- _WHAT TO WORK ON_
Convert everything from the line containing "will tap(1485, 38)." down to the end of the records into a JSON list of strings, one string per line, leaving out blank lines.

━━━━━━━━

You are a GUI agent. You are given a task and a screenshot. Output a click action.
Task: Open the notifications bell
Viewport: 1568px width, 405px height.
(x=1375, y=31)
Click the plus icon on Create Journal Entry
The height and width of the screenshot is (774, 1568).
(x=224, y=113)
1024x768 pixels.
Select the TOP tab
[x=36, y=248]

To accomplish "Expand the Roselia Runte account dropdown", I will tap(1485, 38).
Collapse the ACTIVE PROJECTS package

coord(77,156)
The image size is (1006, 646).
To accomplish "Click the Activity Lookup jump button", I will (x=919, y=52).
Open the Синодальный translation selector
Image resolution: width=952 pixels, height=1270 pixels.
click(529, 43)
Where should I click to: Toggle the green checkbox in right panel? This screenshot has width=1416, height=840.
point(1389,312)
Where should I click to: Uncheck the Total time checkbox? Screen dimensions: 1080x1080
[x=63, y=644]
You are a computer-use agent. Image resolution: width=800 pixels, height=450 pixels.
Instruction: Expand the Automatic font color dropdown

━━━━━━━━

- _WORKED ANSWER_
[
  "To accomplish \"Expand the Roselia Runte account dropdown\", I will tap(1485, 38).",
  "Collapse the ACTIVE PROJECTS package",
  "coord(77,156)",
  "The image size is (1006, 646).",
  "To accomplish \"Click the Activity Lookup jump button\", I will (x=919, y=52).",
  "Open the Синодальный translation selector",
  "Image resolution: width=952 pixels, height=1270 pixels.",
  "click(529, 43)",
  "Where should I click to: Toggle the green checkbox in right panel? This screenshot has width=1416, height=840.",
  "point(1389,312)",
  "Where should I click to: Uncheck the Total time checkbox? Screen dimensions: 1080x1080",
  "[x=63, y=644]",
  "You are a computer-use agent. Image resolution: width=800 pixels, height=450 pixels.",
  "Instruction: Expand the Automatic font color dropdown"
]